Soft rock star ‘The Captain’ Daryl Dragon dies at 76, with ex-wife Toni Tennille by his side
- Daryl Dragon, who died of kidney failure, soared to fame with Toni Tennille with their 1976 hit ‘Love Will Keep Us Together’
Singer and pianist Daryl Dragon, best known as “The Captain” of 1970s soft rock duo Captain and Tennille, has died at the age of 76, his publicist said on Wednesday.
Dragon died of kidney failure in Prescott, Arizona, on Wednesday, publicist Harlan Boll said in a statement.
Captain and Tennille were best known for their Grammy-winning 1974 hit song Love Will Keep Us Together, as well as the hits Muskrat Love in 1976, and Do That to Me One More Time in 1980.
They also hosted their own television variety series from 1976 to 1977.
Toni Tennille, who married Dragon in 1975, was with him when he died.
The couple had divorced in 2014 but remained friends.

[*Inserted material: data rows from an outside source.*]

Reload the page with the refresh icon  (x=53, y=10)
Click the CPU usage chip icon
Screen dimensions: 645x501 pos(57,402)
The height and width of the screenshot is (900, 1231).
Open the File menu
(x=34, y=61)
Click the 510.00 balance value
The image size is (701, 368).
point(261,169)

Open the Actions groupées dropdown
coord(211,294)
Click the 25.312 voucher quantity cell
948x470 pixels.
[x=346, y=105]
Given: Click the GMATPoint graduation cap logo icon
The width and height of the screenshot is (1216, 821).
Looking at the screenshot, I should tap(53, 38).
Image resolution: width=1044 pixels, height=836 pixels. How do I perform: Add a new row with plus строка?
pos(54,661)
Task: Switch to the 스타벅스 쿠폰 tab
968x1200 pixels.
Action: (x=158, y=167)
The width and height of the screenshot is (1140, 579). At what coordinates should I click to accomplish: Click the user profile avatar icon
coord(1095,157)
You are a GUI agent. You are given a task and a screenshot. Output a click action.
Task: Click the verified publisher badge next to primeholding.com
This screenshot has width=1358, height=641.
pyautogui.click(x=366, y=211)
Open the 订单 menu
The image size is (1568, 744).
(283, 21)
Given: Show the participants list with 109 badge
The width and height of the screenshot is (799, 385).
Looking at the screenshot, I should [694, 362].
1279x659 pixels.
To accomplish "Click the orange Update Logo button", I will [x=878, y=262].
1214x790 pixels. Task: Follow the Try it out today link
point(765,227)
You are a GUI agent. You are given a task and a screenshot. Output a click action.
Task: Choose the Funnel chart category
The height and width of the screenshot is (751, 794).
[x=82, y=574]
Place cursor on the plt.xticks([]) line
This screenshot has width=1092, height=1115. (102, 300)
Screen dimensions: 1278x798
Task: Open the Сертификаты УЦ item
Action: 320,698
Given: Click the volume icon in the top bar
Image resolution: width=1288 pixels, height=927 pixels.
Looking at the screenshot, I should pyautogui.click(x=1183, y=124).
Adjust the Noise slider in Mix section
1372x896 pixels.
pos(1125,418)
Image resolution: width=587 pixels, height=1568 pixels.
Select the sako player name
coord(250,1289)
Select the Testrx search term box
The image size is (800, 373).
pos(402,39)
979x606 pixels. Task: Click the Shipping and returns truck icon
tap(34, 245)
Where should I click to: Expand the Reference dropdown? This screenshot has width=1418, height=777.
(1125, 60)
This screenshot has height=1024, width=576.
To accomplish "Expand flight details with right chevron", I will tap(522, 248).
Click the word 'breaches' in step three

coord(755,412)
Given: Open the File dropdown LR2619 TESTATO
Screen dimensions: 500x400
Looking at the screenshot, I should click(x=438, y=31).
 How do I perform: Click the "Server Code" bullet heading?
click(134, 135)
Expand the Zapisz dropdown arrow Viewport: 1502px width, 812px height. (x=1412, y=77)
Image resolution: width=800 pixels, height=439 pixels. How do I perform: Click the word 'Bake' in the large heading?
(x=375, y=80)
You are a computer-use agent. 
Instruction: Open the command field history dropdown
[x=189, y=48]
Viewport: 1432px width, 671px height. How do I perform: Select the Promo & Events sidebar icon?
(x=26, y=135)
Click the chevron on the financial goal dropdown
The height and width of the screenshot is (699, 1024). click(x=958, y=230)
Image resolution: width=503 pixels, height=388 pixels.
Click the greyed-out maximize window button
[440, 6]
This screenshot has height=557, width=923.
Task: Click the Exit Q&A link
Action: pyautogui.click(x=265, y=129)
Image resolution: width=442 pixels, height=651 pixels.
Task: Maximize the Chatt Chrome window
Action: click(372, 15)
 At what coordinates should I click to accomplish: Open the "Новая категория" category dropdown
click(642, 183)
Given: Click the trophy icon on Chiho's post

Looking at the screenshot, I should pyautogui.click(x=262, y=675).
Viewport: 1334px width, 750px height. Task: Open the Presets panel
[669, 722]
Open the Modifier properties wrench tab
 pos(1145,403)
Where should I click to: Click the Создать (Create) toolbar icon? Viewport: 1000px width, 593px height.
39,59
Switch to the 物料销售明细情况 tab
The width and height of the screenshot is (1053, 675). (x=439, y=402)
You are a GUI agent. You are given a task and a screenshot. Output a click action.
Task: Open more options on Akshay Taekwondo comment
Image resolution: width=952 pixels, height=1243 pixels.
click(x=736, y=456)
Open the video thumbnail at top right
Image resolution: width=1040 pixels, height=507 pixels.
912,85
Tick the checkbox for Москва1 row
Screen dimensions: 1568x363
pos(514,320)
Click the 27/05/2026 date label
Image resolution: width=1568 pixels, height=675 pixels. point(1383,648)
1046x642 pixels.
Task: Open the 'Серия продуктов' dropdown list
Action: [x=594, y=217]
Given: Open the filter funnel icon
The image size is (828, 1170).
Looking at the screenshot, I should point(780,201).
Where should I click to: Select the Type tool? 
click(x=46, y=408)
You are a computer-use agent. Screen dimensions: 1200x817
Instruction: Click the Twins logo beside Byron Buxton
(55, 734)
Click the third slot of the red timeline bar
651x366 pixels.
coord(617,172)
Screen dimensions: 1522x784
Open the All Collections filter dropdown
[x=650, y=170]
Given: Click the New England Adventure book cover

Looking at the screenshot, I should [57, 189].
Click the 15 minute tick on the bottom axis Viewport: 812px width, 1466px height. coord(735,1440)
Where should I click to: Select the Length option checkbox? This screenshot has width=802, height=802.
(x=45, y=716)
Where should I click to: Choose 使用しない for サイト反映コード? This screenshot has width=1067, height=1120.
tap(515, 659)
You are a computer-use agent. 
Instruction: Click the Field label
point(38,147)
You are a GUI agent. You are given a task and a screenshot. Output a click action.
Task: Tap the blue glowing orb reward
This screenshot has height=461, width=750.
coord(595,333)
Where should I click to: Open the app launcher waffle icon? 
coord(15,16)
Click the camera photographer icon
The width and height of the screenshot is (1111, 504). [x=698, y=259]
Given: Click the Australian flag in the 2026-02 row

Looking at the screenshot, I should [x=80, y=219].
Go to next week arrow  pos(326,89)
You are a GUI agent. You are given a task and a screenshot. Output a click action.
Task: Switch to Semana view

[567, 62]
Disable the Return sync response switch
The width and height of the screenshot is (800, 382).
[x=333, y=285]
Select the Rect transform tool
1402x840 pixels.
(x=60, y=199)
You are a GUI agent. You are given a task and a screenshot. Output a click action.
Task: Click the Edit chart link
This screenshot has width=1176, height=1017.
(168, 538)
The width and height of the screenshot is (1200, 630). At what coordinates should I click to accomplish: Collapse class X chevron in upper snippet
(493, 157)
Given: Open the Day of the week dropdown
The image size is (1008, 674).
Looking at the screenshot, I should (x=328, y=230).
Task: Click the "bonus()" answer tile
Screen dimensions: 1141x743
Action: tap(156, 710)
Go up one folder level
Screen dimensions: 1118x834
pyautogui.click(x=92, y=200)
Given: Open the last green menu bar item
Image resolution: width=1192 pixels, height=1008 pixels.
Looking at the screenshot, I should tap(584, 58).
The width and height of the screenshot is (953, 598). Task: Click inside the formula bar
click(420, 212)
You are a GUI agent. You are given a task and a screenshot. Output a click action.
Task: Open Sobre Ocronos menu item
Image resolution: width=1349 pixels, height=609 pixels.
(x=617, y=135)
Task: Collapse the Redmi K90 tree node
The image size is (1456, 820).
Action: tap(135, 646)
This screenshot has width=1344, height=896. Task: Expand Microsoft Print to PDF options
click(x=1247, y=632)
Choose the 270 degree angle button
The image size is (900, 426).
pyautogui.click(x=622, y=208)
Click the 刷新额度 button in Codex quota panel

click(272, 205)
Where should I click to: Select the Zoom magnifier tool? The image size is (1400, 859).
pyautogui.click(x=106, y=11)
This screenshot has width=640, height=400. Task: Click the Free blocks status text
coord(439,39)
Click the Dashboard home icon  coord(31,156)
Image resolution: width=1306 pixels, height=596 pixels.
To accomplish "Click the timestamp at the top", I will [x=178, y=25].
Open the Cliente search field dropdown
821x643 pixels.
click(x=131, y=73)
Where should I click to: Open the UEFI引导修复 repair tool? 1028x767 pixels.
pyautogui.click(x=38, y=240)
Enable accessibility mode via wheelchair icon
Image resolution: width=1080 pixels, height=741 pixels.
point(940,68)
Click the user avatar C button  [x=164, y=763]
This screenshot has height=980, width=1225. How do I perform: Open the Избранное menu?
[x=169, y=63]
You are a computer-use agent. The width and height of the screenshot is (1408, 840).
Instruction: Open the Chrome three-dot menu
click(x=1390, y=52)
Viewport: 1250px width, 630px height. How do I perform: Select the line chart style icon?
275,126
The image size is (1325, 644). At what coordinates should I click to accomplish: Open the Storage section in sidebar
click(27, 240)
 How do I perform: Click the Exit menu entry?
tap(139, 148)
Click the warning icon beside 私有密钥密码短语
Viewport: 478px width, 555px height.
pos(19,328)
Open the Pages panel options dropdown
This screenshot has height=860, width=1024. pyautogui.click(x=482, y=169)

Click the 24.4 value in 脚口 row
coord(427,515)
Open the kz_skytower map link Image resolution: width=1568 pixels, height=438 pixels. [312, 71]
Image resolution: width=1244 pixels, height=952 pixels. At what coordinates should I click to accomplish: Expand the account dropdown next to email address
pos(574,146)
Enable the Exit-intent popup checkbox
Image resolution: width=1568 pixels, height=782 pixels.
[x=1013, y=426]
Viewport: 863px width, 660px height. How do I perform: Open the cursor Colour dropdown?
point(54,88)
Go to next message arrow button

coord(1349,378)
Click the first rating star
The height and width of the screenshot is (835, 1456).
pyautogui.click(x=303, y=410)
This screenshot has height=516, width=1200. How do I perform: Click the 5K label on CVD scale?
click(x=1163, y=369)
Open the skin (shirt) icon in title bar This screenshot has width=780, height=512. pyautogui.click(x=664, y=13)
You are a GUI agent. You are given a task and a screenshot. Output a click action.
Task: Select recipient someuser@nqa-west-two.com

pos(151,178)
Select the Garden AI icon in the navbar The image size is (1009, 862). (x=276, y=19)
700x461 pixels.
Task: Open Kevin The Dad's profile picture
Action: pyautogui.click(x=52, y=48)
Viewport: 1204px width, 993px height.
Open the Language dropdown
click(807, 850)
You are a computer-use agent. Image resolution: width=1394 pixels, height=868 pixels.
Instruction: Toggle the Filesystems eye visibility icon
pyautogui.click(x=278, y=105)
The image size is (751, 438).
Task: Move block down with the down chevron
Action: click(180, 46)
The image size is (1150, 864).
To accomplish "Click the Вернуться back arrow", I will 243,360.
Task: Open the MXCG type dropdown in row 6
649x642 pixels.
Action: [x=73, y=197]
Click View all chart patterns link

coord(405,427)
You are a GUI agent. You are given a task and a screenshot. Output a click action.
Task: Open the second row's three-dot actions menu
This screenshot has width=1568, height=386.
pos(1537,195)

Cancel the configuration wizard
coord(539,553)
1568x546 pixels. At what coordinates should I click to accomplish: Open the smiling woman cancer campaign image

“He was a brilliant musician with many friends who loved him greatly. I was at my most creative in my life, when I was with him,” Tennille said in a statement.
Tennille said in a 2010 blog post that Dragon was suffering from an unspecified neurological condition that gave him hand tremors, seriously affecting his ability to play keyboards.
Dragon said in 2017 that his problems were a result of medication and that he was better.
Dragon was a classically trained pianist but preferred to play blues and boogie music instead of Bach and Beethoven. He played with Fats Domino and B.B. King and was also a backup keyboard player for the Beach Boys in the mid-1960s and early 1970s.
It was with the Beach Boys that Dragon got his stage name, thanks to his habit of wearing a ship captain’s hat while performing.
He met Tennille when they both toured for the Beach Boys, and they began performing together. They signed a record deal in 1974, releasing Love Will Keep Us Together, which held onto the No 1 spot on US charts for eight weeks in the summer of 1975. Captain and Tennille also toured the UK, Australia and Japan.
In 1976, they sang at the White House during the bicentennial celebrations of the American Revolution.
Wednesday’s obituary notice said that at Dragon’s request there would be no services, and suggested donations to organisations conducting research into neurological conditions.